YOUR ASSIGNMENT: Please retype the records below exactly, from the first line down to and including the line with "[combobox] (139, 79)".

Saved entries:
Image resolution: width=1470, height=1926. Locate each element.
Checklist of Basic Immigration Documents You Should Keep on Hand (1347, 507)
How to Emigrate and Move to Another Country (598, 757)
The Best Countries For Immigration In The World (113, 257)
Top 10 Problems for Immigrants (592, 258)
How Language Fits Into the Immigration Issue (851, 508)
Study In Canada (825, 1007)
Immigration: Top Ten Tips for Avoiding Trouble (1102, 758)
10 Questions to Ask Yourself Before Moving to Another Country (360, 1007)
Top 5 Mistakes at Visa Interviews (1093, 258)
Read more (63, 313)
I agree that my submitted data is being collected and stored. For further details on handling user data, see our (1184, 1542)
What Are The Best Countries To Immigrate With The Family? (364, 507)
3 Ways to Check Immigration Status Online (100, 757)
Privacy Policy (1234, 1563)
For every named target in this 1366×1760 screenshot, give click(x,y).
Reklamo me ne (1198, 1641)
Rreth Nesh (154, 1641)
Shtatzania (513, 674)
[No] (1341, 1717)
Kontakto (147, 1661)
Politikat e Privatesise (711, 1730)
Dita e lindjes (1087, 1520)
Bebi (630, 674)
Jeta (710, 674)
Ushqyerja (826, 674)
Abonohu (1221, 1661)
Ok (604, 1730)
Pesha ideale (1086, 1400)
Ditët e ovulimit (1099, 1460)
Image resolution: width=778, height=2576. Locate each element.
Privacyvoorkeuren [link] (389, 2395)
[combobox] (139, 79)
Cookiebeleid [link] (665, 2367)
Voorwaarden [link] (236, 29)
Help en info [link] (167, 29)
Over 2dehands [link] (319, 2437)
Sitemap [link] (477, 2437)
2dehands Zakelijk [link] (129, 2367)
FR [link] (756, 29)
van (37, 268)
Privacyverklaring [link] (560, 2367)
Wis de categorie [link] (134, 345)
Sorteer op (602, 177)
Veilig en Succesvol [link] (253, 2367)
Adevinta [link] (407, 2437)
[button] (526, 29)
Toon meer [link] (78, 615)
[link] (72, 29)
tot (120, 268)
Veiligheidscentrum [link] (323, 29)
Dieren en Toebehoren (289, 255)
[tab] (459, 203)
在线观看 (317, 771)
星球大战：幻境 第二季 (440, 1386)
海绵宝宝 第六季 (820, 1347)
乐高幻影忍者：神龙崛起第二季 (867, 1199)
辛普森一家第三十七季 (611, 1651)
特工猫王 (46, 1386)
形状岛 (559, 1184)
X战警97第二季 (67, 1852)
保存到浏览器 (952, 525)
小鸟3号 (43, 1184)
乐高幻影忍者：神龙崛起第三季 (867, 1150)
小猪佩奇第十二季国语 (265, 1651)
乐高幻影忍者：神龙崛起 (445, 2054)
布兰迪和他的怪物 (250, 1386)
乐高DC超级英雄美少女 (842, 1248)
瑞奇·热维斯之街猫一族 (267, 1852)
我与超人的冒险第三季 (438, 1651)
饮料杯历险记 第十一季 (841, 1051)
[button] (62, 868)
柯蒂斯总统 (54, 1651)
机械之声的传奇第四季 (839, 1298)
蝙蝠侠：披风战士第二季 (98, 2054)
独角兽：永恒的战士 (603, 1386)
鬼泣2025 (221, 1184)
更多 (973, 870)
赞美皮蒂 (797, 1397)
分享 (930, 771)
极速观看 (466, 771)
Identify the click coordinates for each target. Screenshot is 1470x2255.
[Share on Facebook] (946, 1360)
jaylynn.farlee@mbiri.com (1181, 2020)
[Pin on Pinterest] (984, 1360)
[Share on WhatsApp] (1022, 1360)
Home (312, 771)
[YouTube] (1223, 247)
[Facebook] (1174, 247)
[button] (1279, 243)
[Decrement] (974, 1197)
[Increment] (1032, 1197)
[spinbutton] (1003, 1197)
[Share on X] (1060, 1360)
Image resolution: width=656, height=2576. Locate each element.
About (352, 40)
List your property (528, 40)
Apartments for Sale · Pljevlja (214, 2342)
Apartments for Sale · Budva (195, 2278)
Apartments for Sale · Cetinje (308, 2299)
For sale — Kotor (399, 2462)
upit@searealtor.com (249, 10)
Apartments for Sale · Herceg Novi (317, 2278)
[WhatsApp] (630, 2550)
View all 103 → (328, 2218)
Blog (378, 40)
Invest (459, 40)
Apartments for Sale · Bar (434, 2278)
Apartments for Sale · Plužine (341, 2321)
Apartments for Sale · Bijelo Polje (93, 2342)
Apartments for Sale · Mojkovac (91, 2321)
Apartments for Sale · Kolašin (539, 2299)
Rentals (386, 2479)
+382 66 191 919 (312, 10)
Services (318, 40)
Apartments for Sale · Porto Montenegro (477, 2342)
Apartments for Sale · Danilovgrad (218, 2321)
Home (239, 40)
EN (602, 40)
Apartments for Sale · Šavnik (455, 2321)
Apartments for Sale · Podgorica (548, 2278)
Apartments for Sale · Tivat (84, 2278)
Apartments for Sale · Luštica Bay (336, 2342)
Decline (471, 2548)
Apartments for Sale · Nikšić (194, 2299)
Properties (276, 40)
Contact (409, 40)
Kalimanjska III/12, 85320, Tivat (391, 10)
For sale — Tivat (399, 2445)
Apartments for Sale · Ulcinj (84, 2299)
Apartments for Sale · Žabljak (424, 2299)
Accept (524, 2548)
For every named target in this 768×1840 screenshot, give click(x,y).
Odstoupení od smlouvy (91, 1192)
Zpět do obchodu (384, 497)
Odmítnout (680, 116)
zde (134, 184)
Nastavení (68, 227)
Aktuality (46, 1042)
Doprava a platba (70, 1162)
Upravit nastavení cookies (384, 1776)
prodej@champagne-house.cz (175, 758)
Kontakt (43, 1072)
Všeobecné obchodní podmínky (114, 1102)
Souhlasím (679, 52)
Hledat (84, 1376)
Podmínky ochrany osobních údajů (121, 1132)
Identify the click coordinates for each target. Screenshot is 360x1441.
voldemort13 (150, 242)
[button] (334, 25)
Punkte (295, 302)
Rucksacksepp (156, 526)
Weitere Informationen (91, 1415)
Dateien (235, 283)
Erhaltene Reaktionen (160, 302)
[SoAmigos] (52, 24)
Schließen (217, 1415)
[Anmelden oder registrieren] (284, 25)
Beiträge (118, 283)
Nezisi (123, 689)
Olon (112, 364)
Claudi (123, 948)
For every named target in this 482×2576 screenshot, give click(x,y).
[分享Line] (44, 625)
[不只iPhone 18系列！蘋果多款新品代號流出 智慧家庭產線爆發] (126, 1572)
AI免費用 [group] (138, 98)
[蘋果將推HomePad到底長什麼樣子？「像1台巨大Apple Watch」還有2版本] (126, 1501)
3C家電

EXPECTED ANSWER:
Image resolution: width=1470, height=1926. Locate each element.
Checklist of Basic Immigration Documents You Should Keep on Hand (1347, 507)
How to Emigrate and Move to Another Country (598, 757)
The Best Countries For Immigration In The World (113, 257)
Top 10 Problems for Immigrants (592, 258)
How Language Fits Into the Immigration Issue (851, 508)
Study In Canada (825, 1007)
Immigration: Top Ten Tips for Avoiding Trouble (1102, 758)
10 Questions to Ask Yourself Before Moving to Another Country (360, 1007)
Top 5 Mistakes at Visa Interviews (1093, 258)
Read more (63, 313)
I agree that my submitted data is being collected and stored. For further details on handling user data, see our (1184, 1542)
What Are The Best Countries To Immigrate With The Family? (364, 507)
3 Ways to Check Immigration Status Online (100, 757)
Privacy Policy (1234, 1563)
For every named target in this 1366×1760 screenshot, give click(x,y).
Reklamo me ne (1198, 1641)
Rreth Nesh (154, 1641)
Shtatzania (513, 674)
[No] (1341, 1717)
Kontakto (147, 1661)
Politikat e Privatesise (711, 1730)
Dita e lindjes (1087, 1520)
Bebi (630, 674)
Jeta (710, 674)
Ushqyerja (826, 674)
Abonohu (1221, 1661)
Ok (604, 1730)
Pesha ideale (1086, 1400)
Ditët e ovulimit (1099, 1460)
Image resolution: width=778, height=2576. Locate each element.
Privacyvoorkeuren [link] (389, 2395)
[combobox] (139, 79)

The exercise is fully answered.